### Extracted entries ###

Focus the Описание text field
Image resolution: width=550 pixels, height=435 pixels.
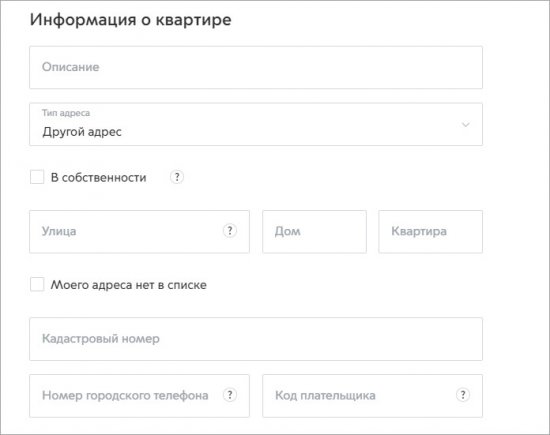[256, 67]
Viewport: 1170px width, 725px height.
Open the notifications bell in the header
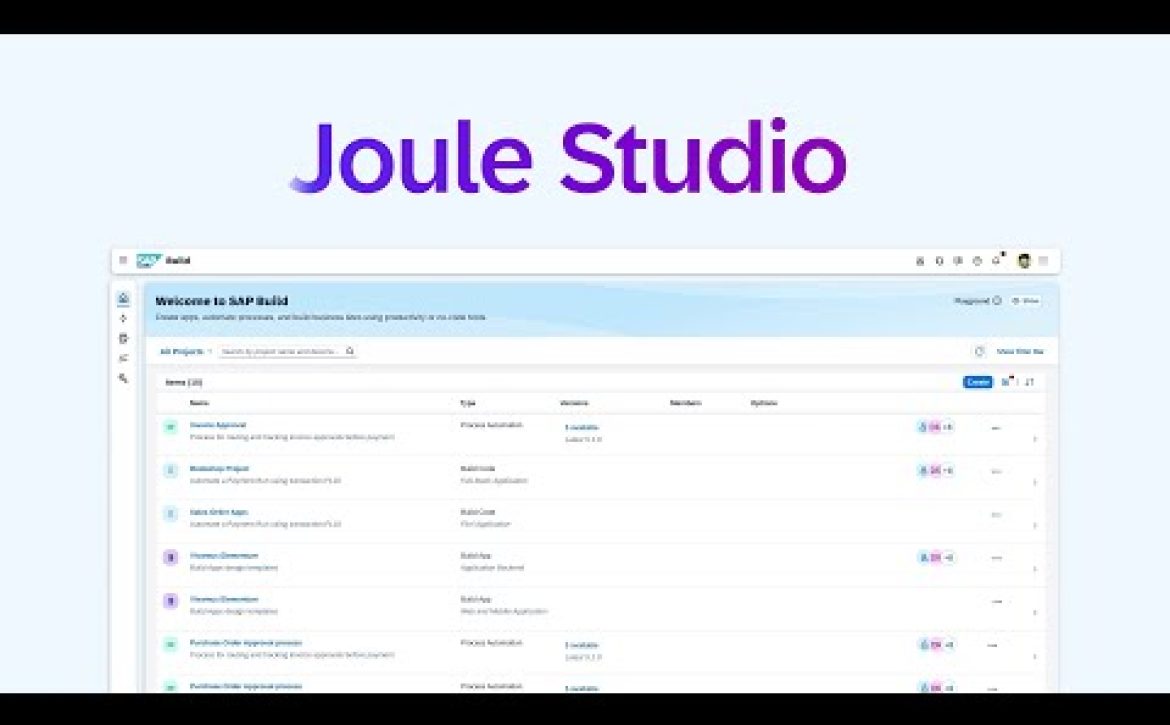996,260
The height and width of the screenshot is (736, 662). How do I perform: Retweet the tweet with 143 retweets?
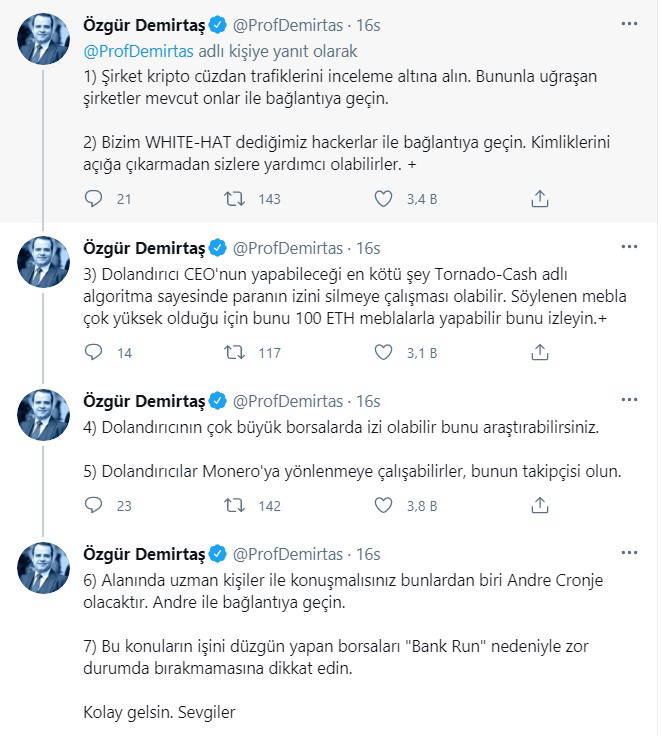[x=232, y=199]
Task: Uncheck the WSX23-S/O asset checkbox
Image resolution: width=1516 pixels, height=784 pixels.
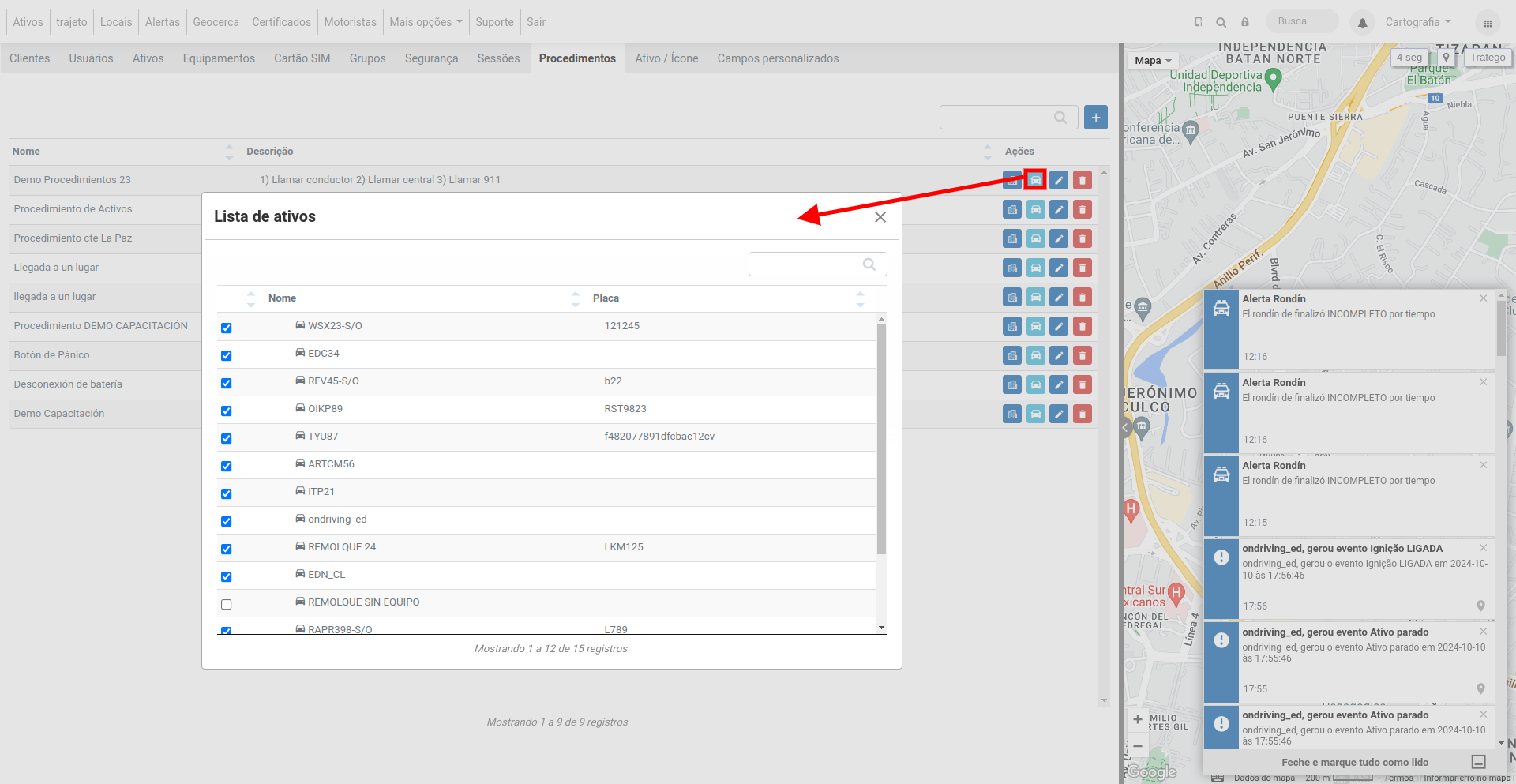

###

Task brief.
Find the line containing "Open the notifications bell in the header" and copy it and each line after it through the end of the material, exactly, with no pictures.

Answer below.
Open the notifications bell in the header
996,260
The height and width of the screenshot is (736, 662). How do I perform: Retweet the tweet with 143 retweets?
[x=232, y=199]
Task: Uncheck the WSX23-S/O asset checkbox
Image resolution: width=1516 pixels, height=784 pixels.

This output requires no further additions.